> Vorgegebener Text:

#####

Bild: In der Hugo Pratt-Ausstellung ist auch sein Aquarell „Les Celtiques“ …
Der eine reiste um die ganze Welt, der andere blieb zeit seines Lebens
seiner Heimatregion verbunden und porträtierte seine Umgebung auf inneren
Erkundungen. Ein weiterer ließ einen Stellvertreter mit rotblonder
Haartolle für sich unterwegs sein und begann selbst erst im Herbst seines
Lebens die Welt zu bereisen.
Die Rede ist von drei bedeutenden, bereits verstorbenen Comicautoren, die
gerade in Belgien – genauer: in der französischsprachigen Region Wallonie –
mit Ausstellungen geehrt werden. Alle drei waren sowohl große Erzähler als
auch Zeichner, ihr Einfluss setzt sich bis heute fort. Ihre Namen: Hergé,
Hugo Pratt und Didier Comès.
Ohne Hergé – er wurde als Georges Remi 1907 in Brüssel geboren und drehte
für seinen Künstlernamen seine Initialen um in RG, was auf [1][Französisch
„Hergé“ ausgesprochen] wird – sähe die belgische und wohl auch die
europäische Comicgeschichte anders aus. Als er 1929 seinen Reporter
„Tintin“ („Tim“ auf Deutsch) erfand, hatte sich der Comic in Europa im
Gegensatz zu den USA noch kaum durchgesetzt.
In den Abenteuergeschichten um „Tim und Struppi“, die seine Helden und
damit auch die jugendlichen Leser um die ganze Welt führten, entwickelte
der 1983 verstorbene Zeichner mit ungeheurem Innovationswillen seine Kunst
des Erzählens immer weiter, nahm etwa Einflüsse aus dem Film auf und
übertrug sie in den Comic, verband Abenteuer-, Krimi-, komische und
vereinzelt auch fantastische Elemente zu neuartigen epischen
Bildergeschichten.
Im Jubiläumsjahr des vor zehn Jahren erbauten, auch architektonisch
Comicelemente enthaltenden „Musée Hergé“ in Louvain-la-Neuve nahe Brüssel
wird Hergés Kunst anschaulich dokumentiert. Sein Werdegang wie auch der
seiner berühmtesten Figur Tim – der zeitlos jugendliche Held wurde im
Januar 90 Jahre – lassen sich anhand unzähliger Originale, Skizzen und
Dokumente auf mehreren Stockwerken nachvollziehen. 1950, auf dem Zenit
seines Erfolgs, schickte Hergé Tim, Struppi, Kapitän Haddock und Professor
Bienlein bereits auf den Mond – seine akribisch genaue Darstellung dieses
Unternehmens nahm die reale Apollo-Mission von 1969 auf verblüffende Weise
vorweg.

#####

> Angezeigte Daten:

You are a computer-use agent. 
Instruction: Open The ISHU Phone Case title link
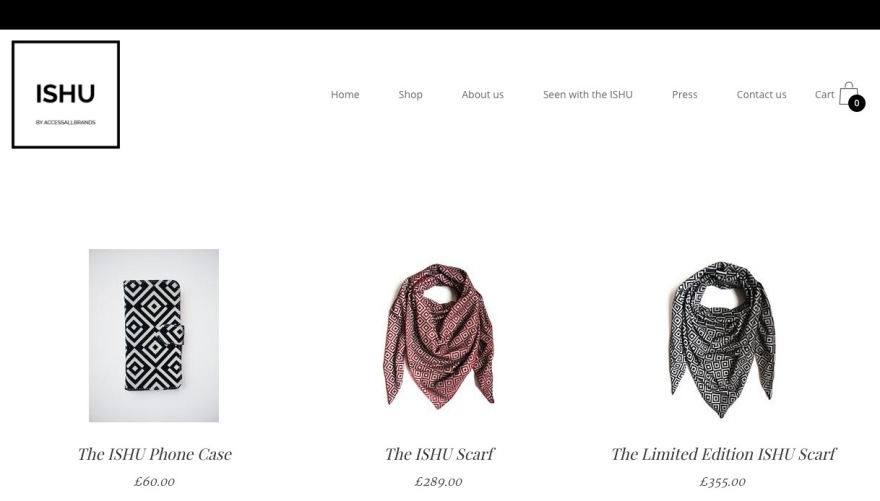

#####

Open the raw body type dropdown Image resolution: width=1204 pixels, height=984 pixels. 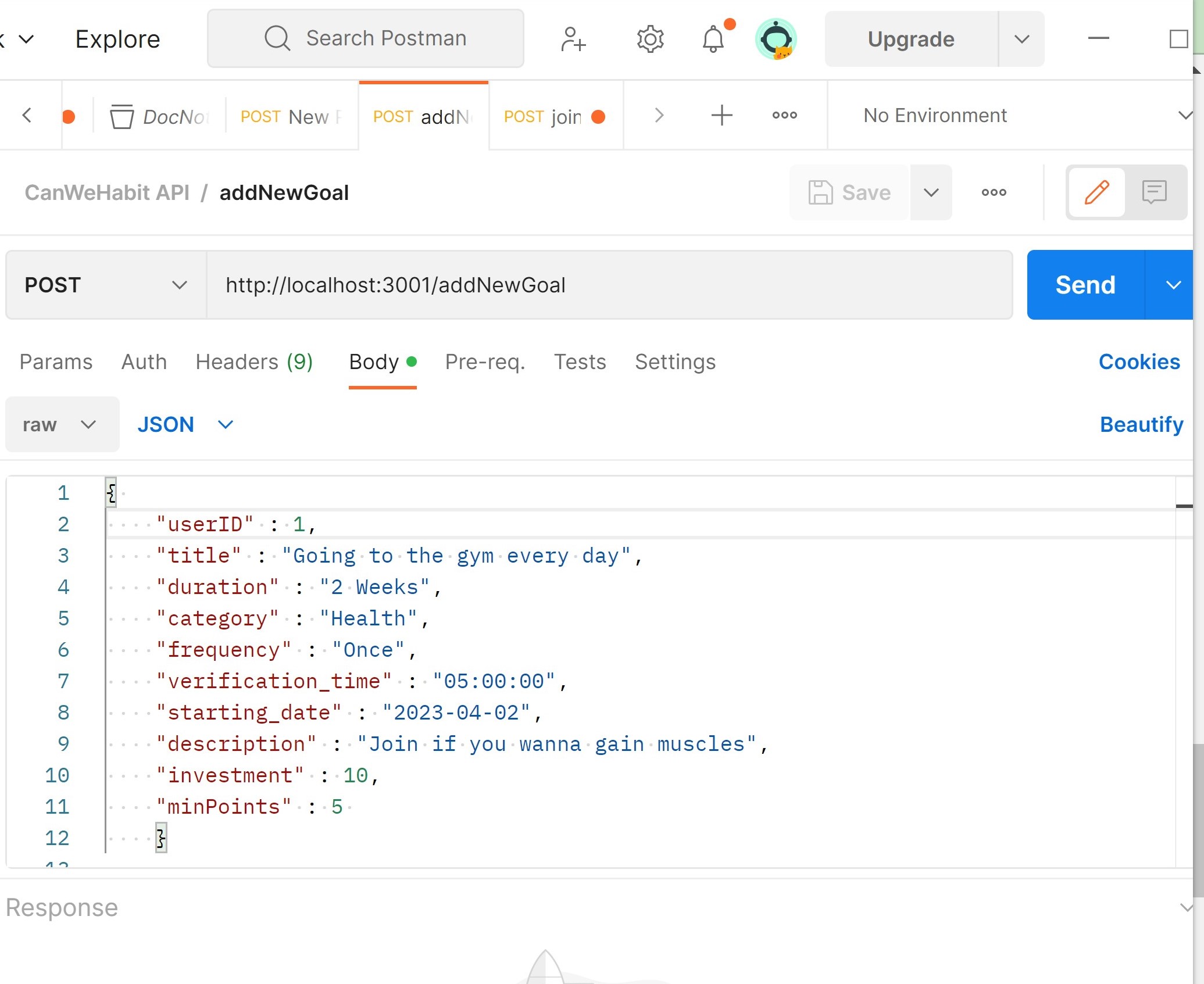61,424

#####

> Aufgabe: Führe den Text über die Comic-Ausstellungen in der Wallonie im Anschluss an seinen letzten Satz weiter.

> Schriftliche Antwort:
## Weltläufige Comics
Während Hergés Comics im Laufe der Jahrzehnte immer realistischer wurden,
führten die weltläufigen Comics des Italieners Hugo Pratt auch in mythische
und mystische Welten.
Wenige Kilometer vom Hergé-Museum entfernt liegt im ländlichen La Hulpe, im
ehemaligen Bauernhof des Schlosses, die Fondation Folon, ein dem
surrealistischen Multi-Künstler Jean-Michel Folon (1934–2005) gewidmetes
Museum, das von diesem selbst gestaltet wurde. Neben der (sehr
sehenswerten) Dauerausstellung eröffnete vor kurzem eine feine Ausstellung
über Hugo Pratt: „Les chemins du rêve – Die Wege des Traums“.
Der in Rimini geborene Zeichner (1927–1995) arbeitete nach dem Krieg
zunächst für den florierenden argentinischen Comicmarkt, bevor er, zurück
in Europa, 1967 seine berühmteste Figur „Corto Maltese“ schuf, einen
modernen Comichelden, der im Gegensatz zu Tim eher ein Flaneur und
Zuschauer seiner eigenen Abenteuer ist als ein Held im klassischen Sinne.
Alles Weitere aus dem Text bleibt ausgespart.